In una tale situazione, Sergio Ricossa, nato a Torino nel 1927, ha dovuto vivere contro il proprio tempo. Il clima culturale e politico gli è stato ostile. Le incomprensioni del mondo accademico non sono mancate. Gli è stata perfino preclusa la collaborazione a importanti testate giornalistiche. E quando, sul finire degli anni Sessanta, ha proposto al lettore italiano due testi rilevanti (L’abuso della ragione e La società libera) di Friedrich A. von Hayek, il maggiore pensatore liberale del Ventesimo secolo, quei volumi sono andati direttamente al macero. Ma tutto ciò non ha indebolito le sue energie. Per i pochi che desideravano fare uso della ragione critica e sottrarsi al conformismo e alla bigotteria culturale, Ricossa (utilizzo delle parole che egli stesso ha usato nei confronti di Ludwig von Mises) è stato il «garante della speranza che di fatale vi è nulla e che la libertà ha un futuro».
Ricossa ha proposto un liberalismo di respiro internazionale. Bruno Leoni lo aveva portato alla Mont Pèlerin Society, l’associazione di studiosi liberali fondata nell’immediato secondo dopoguerra da Hayek (e di cui anche Luigi Einaudi ha fatto parte). Qui Ricossa ha abbandonato i panni del tecnico dell’economia. Ed è divenuto un intellettuale capace di investigare le ragioni gnoseologiche della libertà, di spiegare che quella umana è una condizione di ignoranza e di fallibilità, che la competizione è un irrinunciabile processo di esplorazione dell’ignoto e di correzione degli errori e che solo tramite essa è possibile minimizzare il potere dell’uomo sull’uomo. La Casa Editrice Rubbettino ha voluto negli anni recenti ripubblicare tutti i suoi scritti divulgativi.
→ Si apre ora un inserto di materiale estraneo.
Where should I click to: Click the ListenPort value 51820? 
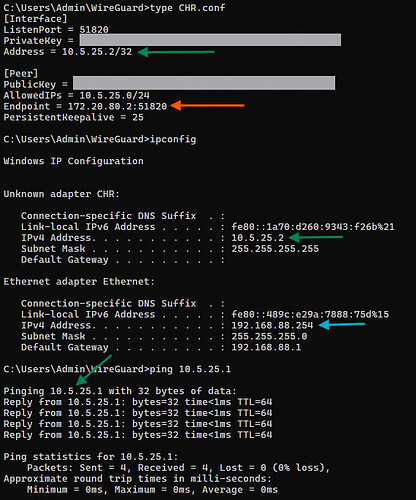(94, 30)
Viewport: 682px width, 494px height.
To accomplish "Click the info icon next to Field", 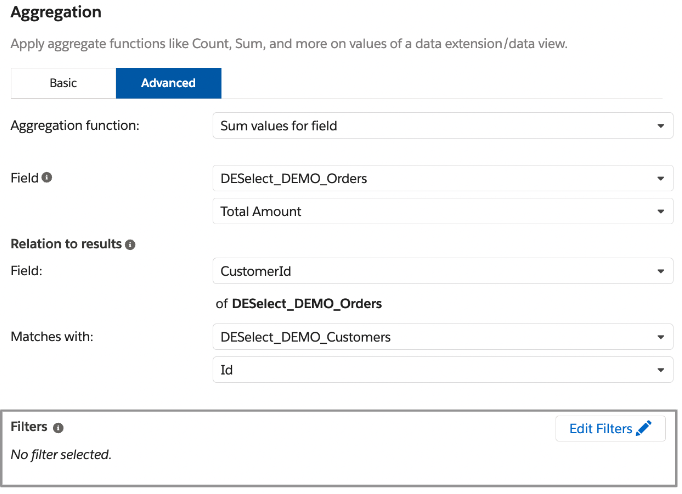I will (x=47, y=178).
Ne sono stato il curatore, temendo in ogni momento di non essere in grado di onorare la sua opera.
Ricossa ha unito in sé acume, cultura e ironia. E, come tutti coloro che fanno della conoscenza uno strumento di orientamento e non di dominio, è stato sempre pronto ad accogliere chiunque gli si rivolgesse in cerca di un suggerimento o di un aiuto. Ha elargito il suo luccicante liberalismo con generosità, senza risparmio di energie. Lo ha fatto con la parola, trattando anche i più giovani con immediatezza e familiarità. E lo ha fatto con un’impareggiabile penna che ad altri ha rammentato Montaigne, Voltaire, Renard. Più appropriato mi sembra il confronto con il Tocqueville dei Souvenirs, con colui che, attraversando le strade di Parigi nelle giornate del 1848, ha saputo finemente mettere in evidenza gli aspetti paradossali di quegli avvenimenti.
Ricossa avrebbe meritato dei riconoscimenti pubblici. Ma questi non gli sono mai venuti. È probabile che, se gli fossero stati tributati, se ne sarebbe sottratto. Gli unici riconoscimenti ai quali ambiva erano quelli della stima personale. Abbiamo trascorso una bellissima serata del settembre del 2002, alla vigilia di un convegno che, fuori dalle convenzioni accademiche, abbiamo voluto dedicare alla sua opera. Fra le altre personalità internazionali, c’era quella sera Lord Harris of High Cross, un altro “garante” della libertà. La soddisfazione di Ricossa era palese. Ed era esattamente il prodotto della sincera stima di cui si sentiva circondato e del fervore che alimentava i nostri rapporti. Caro Sergio, coloro che ci sanno dare qualcosa rimangono sempre con noi!